Trump imposed devastating sanctions on Iran after unilaterally withdrawing the United States from the nuclear deal that Tehran signed with the world powers
UFC mixed martial arts president Dana White has also called on Iran to drop the wrestler's death sentence
Since taking office, Trump has maintained an aggressive approach of "maximum pressure" on longtime US enemy Iran and has imposed crippling economic sanctions after withdrawing from a landmark nuclear deal with Tehran and the world powers in 2018.
A global union representing 85,000 athletes had also urged Iran to save the wrestler's life.
In a statement posted on its website Tuesday, World Players United urged the International Olympic Committee to use its leverage to help Afkari.
The Persian hashtag # Navid-Afkari was also widely used on Twitter to protest the execution.
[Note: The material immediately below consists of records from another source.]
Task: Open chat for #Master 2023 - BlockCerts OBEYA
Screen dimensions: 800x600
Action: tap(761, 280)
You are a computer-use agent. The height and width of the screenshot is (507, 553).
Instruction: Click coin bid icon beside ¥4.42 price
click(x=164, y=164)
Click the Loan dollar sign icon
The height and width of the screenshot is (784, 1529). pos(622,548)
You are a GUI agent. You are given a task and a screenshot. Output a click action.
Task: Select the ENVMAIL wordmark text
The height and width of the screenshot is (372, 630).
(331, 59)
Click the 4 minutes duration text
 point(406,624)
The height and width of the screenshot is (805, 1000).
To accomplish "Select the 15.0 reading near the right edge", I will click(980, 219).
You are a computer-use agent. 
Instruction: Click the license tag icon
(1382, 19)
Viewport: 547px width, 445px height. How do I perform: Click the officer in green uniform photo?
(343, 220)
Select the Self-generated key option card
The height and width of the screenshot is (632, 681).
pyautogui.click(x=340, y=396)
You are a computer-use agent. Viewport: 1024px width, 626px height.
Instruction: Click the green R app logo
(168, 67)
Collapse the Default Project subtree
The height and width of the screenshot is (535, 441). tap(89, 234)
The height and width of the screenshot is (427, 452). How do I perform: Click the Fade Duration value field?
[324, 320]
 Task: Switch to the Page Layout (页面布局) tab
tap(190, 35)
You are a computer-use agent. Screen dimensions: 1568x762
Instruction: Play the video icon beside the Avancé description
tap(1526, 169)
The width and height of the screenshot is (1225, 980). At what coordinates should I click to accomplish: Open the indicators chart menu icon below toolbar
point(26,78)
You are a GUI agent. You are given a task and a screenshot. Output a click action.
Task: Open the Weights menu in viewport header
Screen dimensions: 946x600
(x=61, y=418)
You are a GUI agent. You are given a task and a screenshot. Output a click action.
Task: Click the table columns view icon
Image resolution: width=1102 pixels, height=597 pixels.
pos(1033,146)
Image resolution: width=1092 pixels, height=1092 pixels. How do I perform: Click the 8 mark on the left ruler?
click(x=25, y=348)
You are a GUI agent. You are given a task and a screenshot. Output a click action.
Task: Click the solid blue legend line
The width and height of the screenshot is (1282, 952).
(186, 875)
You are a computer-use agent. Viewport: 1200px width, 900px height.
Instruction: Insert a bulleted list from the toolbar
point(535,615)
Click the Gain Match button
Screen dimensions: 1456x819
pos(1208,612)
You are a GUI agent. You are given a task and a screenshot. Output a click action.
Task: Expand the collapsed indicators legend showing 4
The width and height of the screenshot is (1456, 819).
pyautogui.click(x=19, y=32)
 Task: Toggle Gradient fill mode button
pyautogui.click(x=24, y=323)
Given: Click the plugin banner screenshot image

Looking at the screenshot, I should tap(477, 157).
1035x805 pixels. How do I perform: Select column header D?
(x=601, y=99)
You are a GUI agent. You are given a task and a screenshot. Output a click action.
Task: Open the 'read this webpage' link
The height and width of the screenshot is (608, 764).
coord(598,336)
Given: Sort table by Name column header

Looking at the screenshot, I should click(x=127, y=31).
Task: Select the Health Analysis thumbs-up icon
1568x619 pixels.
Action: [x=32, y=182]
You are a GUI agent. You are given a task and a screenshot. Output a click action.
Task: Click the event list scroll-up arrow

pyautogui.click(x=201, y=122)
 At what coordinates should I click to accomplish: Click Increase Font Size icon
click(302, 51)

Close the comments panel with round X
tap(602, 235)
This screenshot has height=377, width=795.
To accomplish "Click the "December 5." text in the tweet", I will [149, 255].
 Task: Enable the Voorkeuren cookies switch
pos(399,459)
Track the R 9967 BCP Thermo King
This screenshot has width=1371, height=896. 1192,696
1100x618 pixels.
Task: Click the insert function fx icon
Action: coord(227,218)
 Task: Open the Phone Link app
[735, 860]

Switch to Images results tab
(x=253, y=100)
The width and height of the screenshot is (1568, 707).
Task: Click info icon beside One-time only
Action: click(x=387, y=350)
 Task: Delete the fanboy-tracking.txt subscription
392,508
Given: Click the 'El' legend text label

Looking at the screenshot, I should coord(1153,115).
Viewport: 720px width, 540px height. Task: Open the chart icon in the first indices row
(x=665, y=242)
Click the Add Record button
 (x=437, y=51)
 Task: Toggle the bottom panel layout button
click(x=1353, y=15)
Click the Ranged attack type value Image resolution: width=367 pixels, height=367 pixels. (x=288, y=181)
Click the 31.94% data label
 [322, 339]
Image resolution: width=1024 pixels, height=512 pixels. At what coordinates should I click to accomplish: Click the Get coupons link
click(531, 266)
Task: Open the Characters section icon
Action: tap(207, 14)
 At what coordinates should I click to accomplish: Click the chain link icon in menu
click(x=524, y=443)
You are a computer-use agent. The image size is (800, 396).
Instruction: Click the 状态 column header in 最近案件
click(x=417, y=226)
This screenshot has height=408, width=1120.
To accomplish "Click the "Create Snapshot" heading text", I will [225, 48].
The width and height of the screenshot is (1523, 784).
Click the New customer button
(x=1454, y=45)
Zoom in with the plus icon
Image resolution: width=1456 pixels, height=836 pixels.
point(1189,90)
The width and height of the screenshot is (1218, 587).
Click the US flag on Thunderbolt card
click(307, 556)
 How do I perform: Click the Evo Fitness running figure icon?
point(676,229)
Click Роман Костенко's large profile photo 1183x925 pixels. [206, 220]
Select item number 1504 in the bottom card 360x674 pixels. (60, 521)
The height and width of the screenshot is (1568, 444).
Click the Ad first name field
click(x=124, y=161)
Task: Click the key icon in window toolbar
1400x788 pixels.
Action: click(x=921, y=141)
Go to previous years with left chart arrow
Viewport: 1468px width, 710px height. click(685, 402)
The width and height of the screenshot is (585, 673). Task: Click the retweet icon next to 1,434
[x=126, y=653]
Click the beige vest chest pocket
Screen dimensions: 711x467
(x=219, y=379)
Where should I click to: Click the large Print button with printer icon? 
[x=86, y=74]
BERLIN: A supporter of the National Council of Resistance of Iran (NCRI) and the Iranian Society in Exile in Berlin holds a poster with the picture of the Iranian wrestler Navid Afkari in front of the Iranian embassy in Berlin while he is protesting against his execution
LONDON: Protesters wave the lion and sun flags of the National Council of Resistance of Iran and the white flag of the Iranian People's Mujahideen, two Iranian opposition groups, outside the Iranian Embassy in London to protest the execution of Navid Afkari
Iranian rights activist Emaddein Baghi tweeted that Afkari's execution was a "great sin" as the judiciary should have tried to convince the murdered man's family to forgive the wrestler.
Lawyer Babak Paknia also criticized the judiciary for its "rush" to carry out the sentence.
"Even if a murder had really taken place, isn't it the judicial system's procedure to do whatever it takes to be forgiven?" he tweeted.
Paknia represents three men sentenced to death in November for links to similar protests. However, the trio's execution was suspended following a motion to the Supreme Court to review the verdict.
Amnesty said Iran executed at least 251 people last year, the second highest number in the world after China.